The album’s emotional hinge arrives early with “Can I Mend It?” Meek’s songwriting has always specialized in the art of the right question, and here the inquiry becomes existential. The lyric does not plead for resolution; it interrogates the very notion of repair. Alex Somers’ synthesizers and toy microphone textures lend the track a ghostly patina, while Adrian Olsen’s modular melodies curl around Dylan Meek’s piano lines. The music suggests that mending is not a return to what was, but an acceptance of visible seams.

“Ring Of Fire” and “Demon” form a compelling diptych. The former simmers with a kinetic undercurrent, its rhythm section elastic and alert, while the latter pares back into a more interior landscape. On “Demon,” Meek’s vocal was recorded outdoors on the porch of the Los Angeles log cabin studio, Ringo Bingo and carries the ambience of open air. You can almost sense the boundary between inside and outside, band and environment. The electronic elements do not sterilize that feeling; they heighten it, as if amplifying the night sounds around him.

“God Knows Why” leans into ambiguity without collapsing into vagueness. Meek treats uncertainty as a shared human inheritance rather than a personal defect. The choir reappears like a conscience, not to judge but to witness. “Heart In The Mirror,” the title track in spirit if not in sequence, contemplates reflection not as narcissism but as confrontation: what does it mean to look at oneself and see not a fixed identity but a shifting interplay of memory, desire, and fear?
Late-album highlights revel in the earthy and the ineffable, respectively. “Worms” roots itself in physicality, Woodward’s bass thick and tactile, the drums digging into a groove that feels almost agricultural. “Soul Feeling” loosens its grip on gravity, drifting toward abstraction without losing melodic clarity. Meek’s phrasing is deceptively simple; he allows space around each line, trusting the band to color the silence.

“Deja Vu” stands as one of the record’s most poignant meditations. Meek acknowledges the limits of understanding even as he yearns for connection. The interplay between acoustic instrumentation and modular synth pulses mirrors the song’s theme of repetition and variation; familiar shapes returning with altered contours. Lenker’s vocal presence is subtle but essential, a spectral harmony that feels less like accompaniment and more like memory itself.

The closing track, “Outta Body,” does not offer transcendence so much as perspective. Rather than floating away, Meek seems to step slightly to the side of himself, observing with compassion the very questions that animate the album. The rotating drummers converge into a dynamic arc that feels earned rather than imposed, and the ensemble of friends, family, longtime collaborators, coalesces into something larger than any individual contribution.

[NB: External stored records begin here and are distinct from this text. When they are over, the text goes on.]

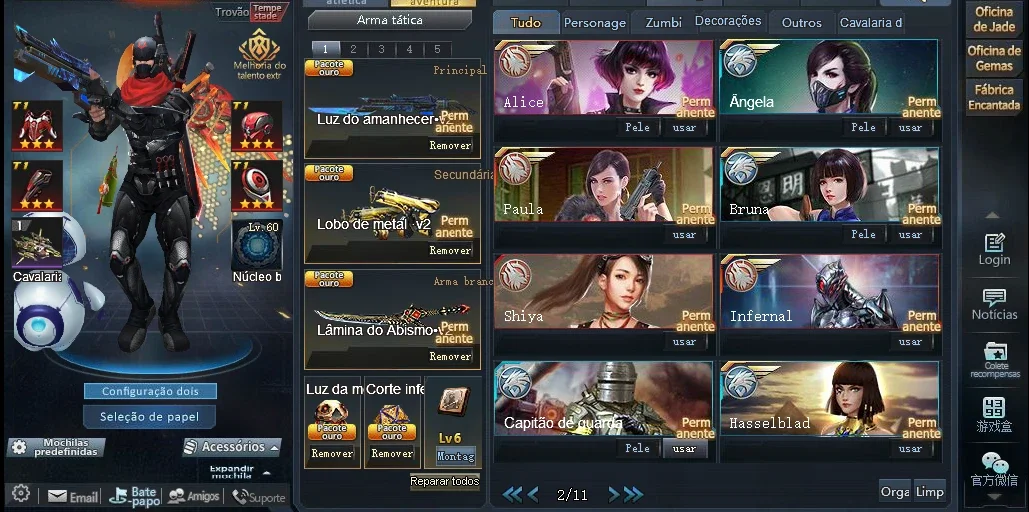Go to next inventory page arrow
1029x512 pixels.
click(614, 494)
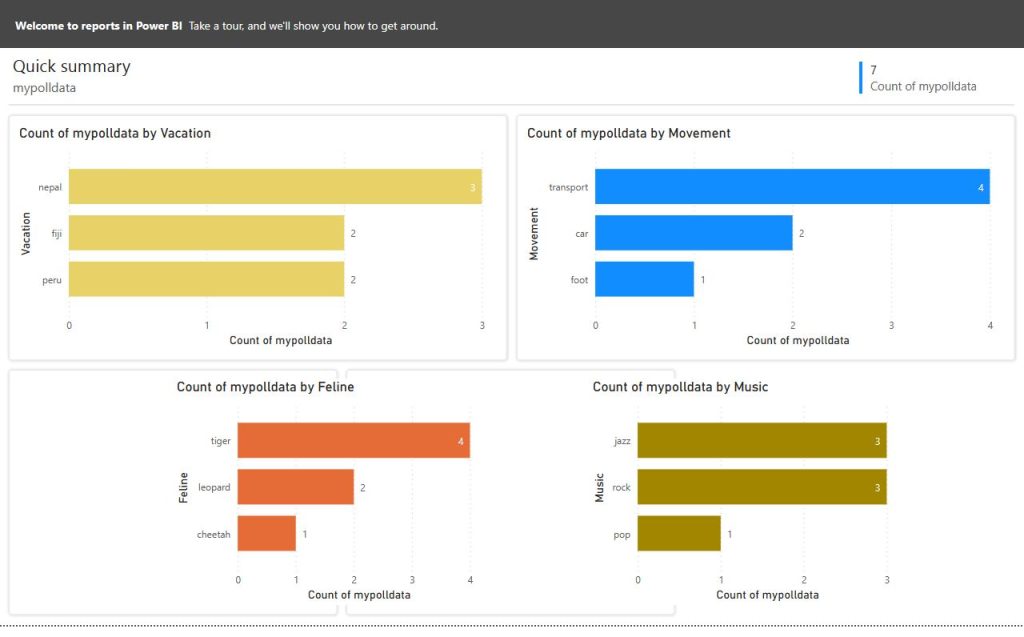Click the Take a tour banner text

(x=313, y=26)
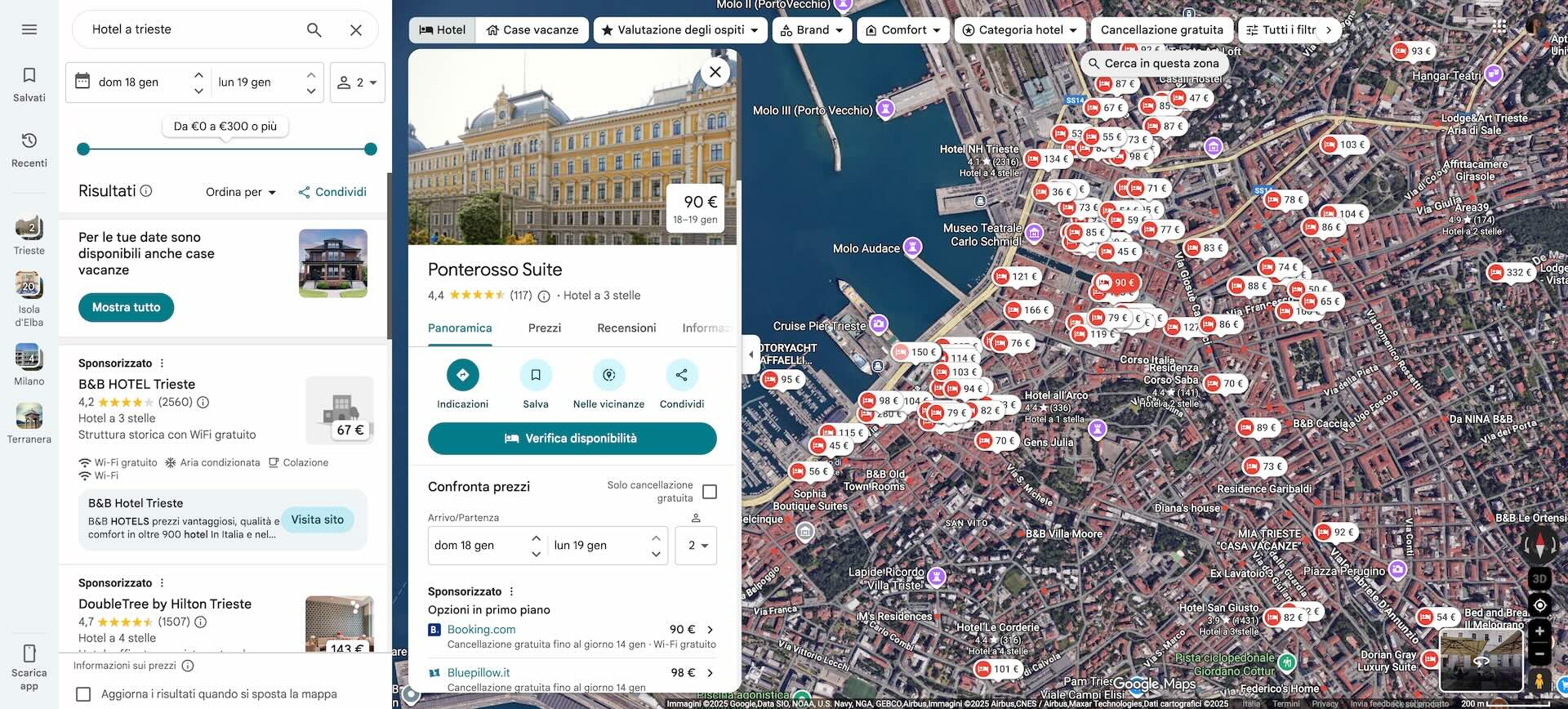Click Verifica disponibilità button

What makes ‘The Mirror’ remarkable is not merely its sonic ambition but its ethical posture. Meek approaches songwriting as an act of inquiry. He resists tidy conclusions, preferring to dwell in the generative tension between doubt and devotion. In doing so, he reframes the mundane as mysterious and the mysterious as intimately knowable. The mirror he holds up is not a tool for self-regard; it is an instrument for shared reflection.